Am meisten verwunderte mich allerdings die Tatsache, daß die Kinder nie körperlich untersucht worden waren. Weder die Eltern noch die Polizei und auch nicht die Staatsanwältin hatten diese zur Beweissicherung so wichtigen Untersuchungen veranlaßt. Und dies, obwohl die Kinder von permanenten analen und vaginalen Vergewaltigungen, aber auch von Spielzeugautos, Stöcken, Zahnbürsten, Seifen, Löffeln und vielem anderen mehr in ihren Scheiden und Aftern erzählt hatten.
Als ich am Ende meiner Recherchen für den Montessori-Film angekommen war, mußte ich feststellen, daß keiner der "Beschuldiger" bereit war, ein Interview vor der Kamera zu geben.
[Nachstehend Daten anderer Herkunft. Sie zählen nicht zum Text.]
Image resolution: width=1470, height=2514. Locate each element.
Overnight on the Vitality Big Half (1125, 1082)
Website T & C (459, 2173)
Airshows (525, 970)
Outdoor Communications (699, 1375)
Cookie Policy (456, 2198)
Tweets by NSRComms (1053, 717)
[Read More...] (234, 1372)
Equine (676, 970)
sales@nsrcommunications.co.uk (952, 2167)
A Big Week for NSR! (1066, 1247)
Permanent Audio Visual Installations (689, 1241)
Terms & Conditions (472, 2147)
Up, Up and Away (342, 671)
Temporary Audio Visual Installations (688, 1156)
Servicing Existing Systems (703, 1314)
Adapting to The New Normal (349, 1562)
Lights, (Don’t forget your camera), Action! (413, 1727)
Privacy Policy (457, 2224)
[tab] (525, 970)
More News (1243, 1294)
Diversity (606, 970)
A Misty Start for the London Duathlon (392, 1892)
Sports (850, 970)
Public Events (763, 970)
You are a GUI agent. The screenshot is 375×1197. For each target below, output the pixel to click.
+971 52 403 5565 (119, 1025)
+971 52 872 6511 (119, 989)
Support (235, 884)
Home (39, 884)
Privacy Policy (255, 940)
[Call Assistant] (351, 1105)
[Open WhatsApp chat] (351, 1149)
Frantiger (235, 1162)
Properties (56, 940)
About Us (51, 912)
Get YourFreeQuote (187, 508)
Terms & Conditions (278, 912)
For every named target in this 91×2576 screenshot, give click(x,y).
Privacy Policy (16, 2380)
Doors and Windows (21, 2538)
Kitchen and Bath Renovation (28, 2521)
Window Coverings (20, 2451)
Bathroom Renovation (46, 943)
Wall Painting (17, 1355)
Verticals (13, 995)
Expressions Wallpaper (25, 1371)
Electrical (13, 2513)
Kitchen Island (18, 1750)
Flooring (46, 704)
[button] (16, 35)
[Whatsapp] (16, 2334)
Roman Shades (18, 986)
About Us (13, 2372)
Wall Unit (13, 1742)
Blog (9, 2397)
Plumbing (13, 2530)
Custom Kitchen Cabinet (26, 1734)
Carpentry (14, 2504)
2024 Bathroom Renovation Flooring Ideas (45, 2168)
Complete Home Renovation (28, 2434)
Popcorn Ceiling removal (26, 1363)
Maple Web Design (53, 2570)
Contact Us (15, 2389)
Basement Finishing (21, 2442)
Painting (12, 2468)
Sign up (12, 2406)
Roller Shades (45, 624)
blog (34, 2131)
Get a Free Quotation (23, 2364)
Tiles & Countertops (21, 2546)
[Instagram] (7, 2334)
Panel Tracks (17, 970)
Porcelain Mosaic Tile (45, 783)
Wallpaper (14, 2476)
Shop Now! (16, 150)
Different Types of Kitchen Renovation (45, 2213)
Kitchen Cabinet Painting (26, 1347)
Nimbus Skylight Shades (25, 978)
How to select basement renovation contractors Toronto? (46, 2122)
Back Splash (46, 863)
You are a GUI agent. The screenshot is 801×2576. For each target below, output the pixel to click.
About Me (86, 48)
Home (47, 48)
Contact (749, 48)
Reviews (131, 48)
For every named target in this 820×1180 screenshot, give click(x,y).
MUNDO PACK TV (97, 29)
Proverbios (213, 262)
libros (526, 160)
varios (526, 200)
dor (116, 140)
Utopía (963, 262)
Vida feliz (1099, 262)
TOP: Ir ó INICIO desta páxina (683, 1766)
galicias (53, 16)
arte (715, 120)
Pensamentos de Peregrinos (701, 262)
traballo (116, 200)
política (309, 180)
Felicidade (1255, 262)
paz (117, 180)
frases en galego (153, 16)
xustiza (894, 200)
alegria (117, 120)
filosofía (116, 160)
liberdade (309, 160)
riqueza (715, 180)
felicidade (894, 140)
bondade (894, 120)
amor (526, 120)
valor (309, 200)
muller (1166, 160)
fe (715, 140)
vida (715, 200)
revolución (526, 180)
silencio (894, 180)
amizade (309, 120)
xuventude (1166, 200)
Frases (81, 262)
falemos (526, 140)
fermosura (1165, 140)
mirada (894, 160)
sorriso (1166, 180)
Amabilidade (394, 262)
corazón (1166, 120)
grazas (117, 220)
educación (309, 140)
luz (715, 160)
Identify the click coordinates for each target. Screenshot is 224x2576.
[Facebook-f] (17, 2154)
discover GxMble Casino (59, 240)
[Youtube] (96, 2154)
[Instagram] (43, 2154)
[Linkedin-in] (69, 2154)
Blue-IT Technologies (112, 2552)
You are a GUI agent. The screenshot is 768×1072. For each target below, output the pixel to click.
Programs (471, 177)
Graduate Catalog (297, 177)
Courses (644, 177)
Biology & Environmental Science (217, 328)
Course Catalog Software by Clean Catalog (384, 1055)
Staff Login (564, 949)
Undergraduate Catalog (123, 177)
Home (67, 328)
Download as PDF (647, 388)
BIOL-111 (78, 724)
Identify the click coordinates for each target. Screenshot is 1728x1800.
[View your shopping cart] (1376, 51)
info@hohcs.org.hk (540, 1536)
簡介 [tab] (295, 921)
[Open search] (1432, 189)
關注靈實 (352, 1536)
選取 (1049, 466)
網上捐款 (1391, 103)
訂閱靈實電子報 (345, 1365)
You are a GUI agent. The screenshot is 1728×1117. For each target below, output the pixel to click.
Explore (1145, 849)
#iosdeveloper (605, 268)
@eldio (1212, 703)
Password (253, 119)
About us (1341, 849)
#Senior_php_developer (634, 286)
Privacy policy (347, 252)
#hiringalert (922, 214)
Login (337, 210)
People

Diejenigen, die monatelang nichts anderes getan hatten, als Rainer Möllers und andere öffentlich zu verdächtigen und zu beschuldigen, zogen sich nun hinter eine Mauer des Schweigens zurück.
Ich müßte garantieren, daß ich auf ihrer Seite stünde, und "daran glauben, daß der Mißbrauch stattgefunden hat", verlangte eine Mutter, sonst würde sie gar nichts sagen. Nicht rationale, kritische Auseinandersetzung erwartete sie von mir, sondern ein "Glaubensbekenntnis".
Welche Entwicklung, so fragte ich mich, hatte das Thema "sexueller Mißbrauch an Kindern" genommen, seit ich vor zehn Jahren meine Gerichtsreportagen über "Väter als Täter" geschrieben hatte?
Auf der Suche nach Antworten entdeckte ich einen Aufsatz von Ursula Enders, die 1987 Zartbitter mitbegründet hatte. Mittlerweile war sie der Meinung, daß "ein Vater, der ,nur' seine eigene Tochter mißbraucht", ein "exotischer Ausnahmefall" sei. 40 Opfer im Leben eines Täters, so behauptet Enders, seien "eher niedrig gegriffen". Ich begriff, daß für die selbsternannten "Mißbrauchs-ExpertInnen" mittlerweile jeder Mann ein Kinderschänder geworden ist.
Beweise für ihre Thesen haben sie nicht, wohl aber "Fälle" - zum Beispiel den des ehemaligen Erziehers Rainer Möllers aus dem Münsterland.
Die Hexenjagd hatte längst begonnen.